→ **Given records**
══════

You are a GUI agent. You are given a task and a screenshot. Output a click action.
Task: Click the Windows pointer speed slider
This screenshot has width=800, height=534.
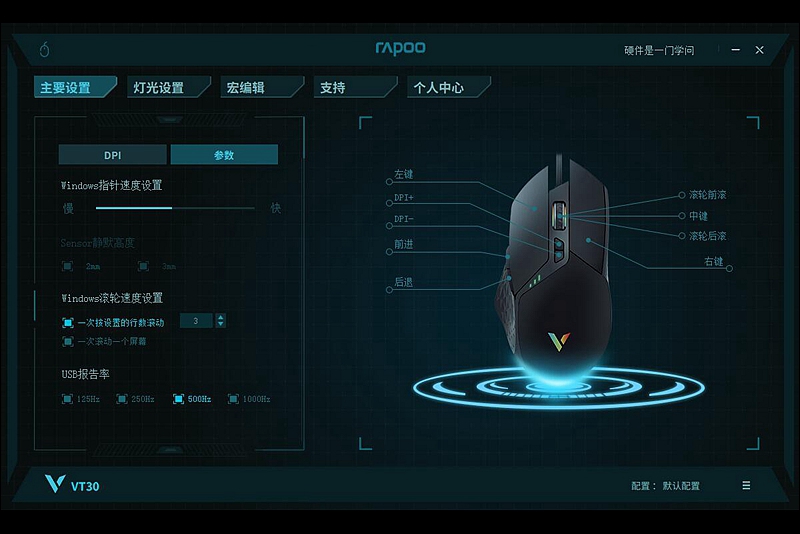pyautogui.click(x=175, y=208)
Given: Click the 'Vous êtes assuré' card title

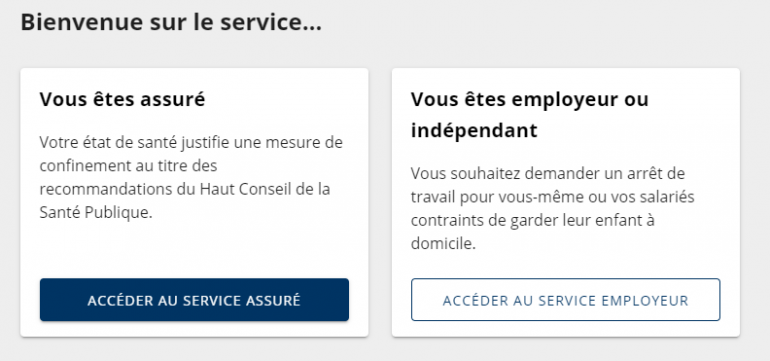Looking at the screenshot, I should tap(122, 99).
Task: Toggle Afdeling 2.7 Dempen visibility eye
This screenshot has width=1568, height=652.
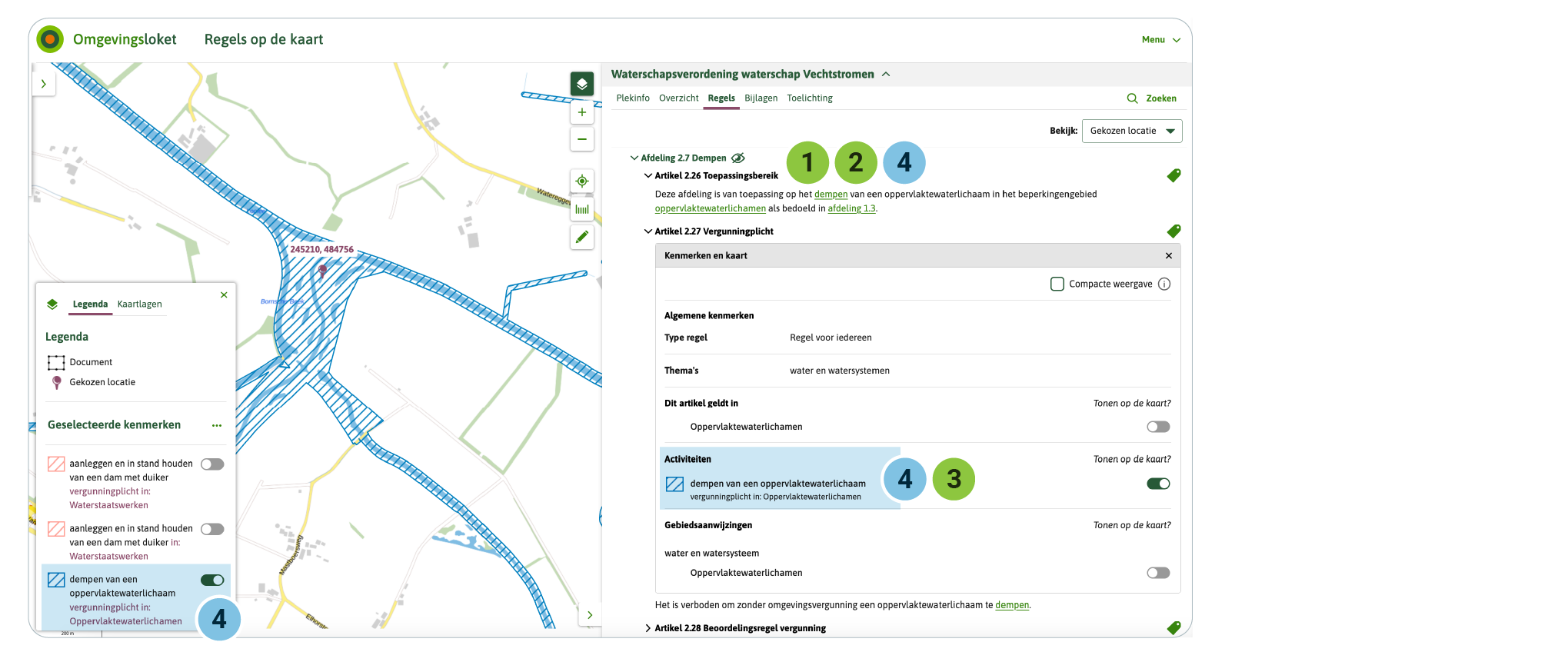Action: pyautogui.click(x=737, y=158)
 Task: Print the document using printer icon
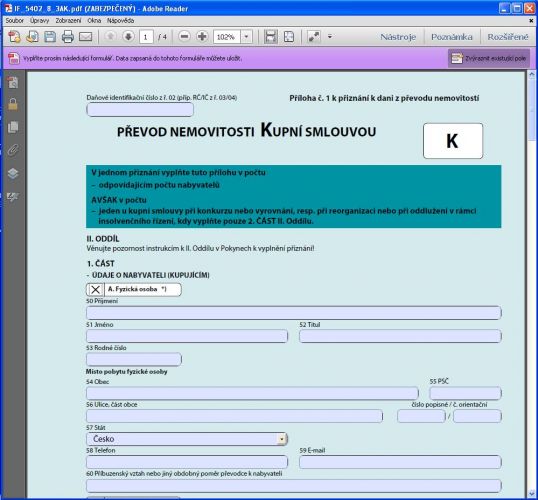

══════

→ **What you are asked to do**
Each line from the first line of the listing above through the line containing "Task: Toggle Afdeling" is to be written out exactly, and the pictures are to be left out.

→ **Response area**
You are a GUI agent. You are given a task and a screenshot. Output a click action.
Task: Click the Windows pointer speed slider
This screenshot has width=800, height=534.
pyautogui.click(x=175, y=208)
Given: Click the 'Vous êtes assuré' card title

Looking at the screenshot, I should tap(122, 99).
Task: Toggle Afdeling 2.7 Dempen visibility eye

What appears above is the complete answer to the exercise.